A FICCI-KPMG report predicts a higher 5.7 per cent annual growth rate. This means that the TV household universe and within that cable television do not enjoy very rosy growth prospects.

Den is also conspicuous by its absence in lucrative markets such as Tamil Nadu, Andhra Pradesh and West Bengal, which have high number of TV and cable TV households.

Till such time Den is able to completely convert its entire network to a digital one, it may also have to grapple with the menace of local cable operators under-reporting revenues.

Even after full digitisation of its cable network is achieved, Den still faces the challenge of getting its viewers to subscribe to pay channels, which is the key revenue driver.

Empirical data suggest that the adoption of conditional access even in the metros has been slow, with most of the households content with free-to-air channels.

A report from TRAI gives out the fact that only a little over eight lakh set-top boxes have been installed in the four metros put together as of June 2009.
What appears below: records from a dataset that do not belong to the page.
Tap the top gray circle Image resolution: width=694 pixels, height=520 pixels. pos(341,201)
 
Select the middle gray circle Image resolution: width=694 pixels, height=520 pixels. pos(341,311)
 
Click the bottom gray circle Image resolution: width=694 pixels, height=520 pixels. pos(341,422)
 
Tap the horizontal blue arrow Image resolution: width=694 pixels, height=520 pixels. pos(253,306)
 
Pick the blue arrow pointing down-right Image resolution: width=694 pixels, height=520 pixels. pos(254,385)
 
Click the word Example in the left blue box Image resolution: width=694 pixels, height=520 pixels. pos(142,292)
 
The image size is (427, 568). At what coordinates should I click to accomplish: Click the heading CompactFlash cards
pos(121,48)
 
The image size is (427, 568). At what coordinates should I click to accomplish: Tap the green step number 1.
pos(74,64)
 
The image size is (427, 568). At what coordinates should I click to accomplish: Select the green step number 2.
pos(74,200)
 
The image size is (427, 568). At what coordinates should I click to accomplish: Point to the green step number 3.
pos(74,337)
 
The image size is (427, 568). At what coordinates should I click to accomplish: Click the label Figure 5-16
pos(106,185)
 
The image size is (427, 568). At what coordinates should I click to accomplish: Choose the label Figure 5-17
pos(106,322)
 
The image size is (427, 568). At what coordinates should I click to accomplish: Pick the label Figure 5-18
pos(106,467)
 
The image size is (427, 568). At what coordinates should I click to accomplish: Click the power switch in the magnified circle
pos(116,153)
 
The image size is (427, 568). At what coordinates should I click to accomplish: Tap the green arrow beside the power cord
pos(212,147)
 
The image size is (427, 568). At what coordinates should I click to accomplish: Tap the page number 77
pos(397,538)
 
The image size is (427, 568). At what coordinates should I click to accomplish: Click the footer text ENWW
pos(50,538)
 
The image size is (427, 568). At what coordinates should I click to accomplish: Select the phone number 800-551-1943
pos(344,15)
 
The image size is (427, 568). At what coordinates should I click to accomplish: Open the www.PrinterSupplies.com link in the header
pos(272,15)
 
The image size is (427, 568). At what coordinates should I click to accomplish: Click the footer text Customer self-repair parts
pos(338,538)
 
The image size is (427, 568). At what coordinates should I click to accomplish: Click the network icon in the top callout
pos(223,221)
Even after digitising, a viewer has the option of not taking a set-top box and view only free-to-air channels. Regulatory controls on pricing also pose a threat with the regulator in fact mandating a Rs 77 package with 30 free-to-air channels. Den would thus face considerable challenge in getting households to adopt set-top boxes to drive the revenues per user.

DTH (direct-to-home) players, all backed by some of the largest conglomerates in India, are also turning the heat on cable operators by rapid subscriber addition. There are now five DTH players in the country, and all of them have fairly deep pockets. The number of DTH subscribers has already touched 16 million, which is quite large given that most of the new DTH players started operation only over the last 12-18 months.

With its reach and simplicity in delivering the last mile connectivity, DTH may be the real growth driver even if there is a trend towards digital television.

With tailor-made packages, capability to deliver both free and pay channels, and ability to drive value-added services, DTH ARPU (average revenue per user), which is in the Rs 150-160 range, could grow over the next few years.

Evidence to this fact is that latest hit-movies are being made available to DTH viewers with 2-3 weeks of their release for a fee that is much cheaper than going to a cinema hall or multiplex.

The PwC report states that DTH households are likely to increase to 35 million by 2013. Cable TV homes represent 89 per cent of the 80 million pay TV homes in 2008. This is projected to come down to 70 per cent by 2013, largely due to the share gains for DTH.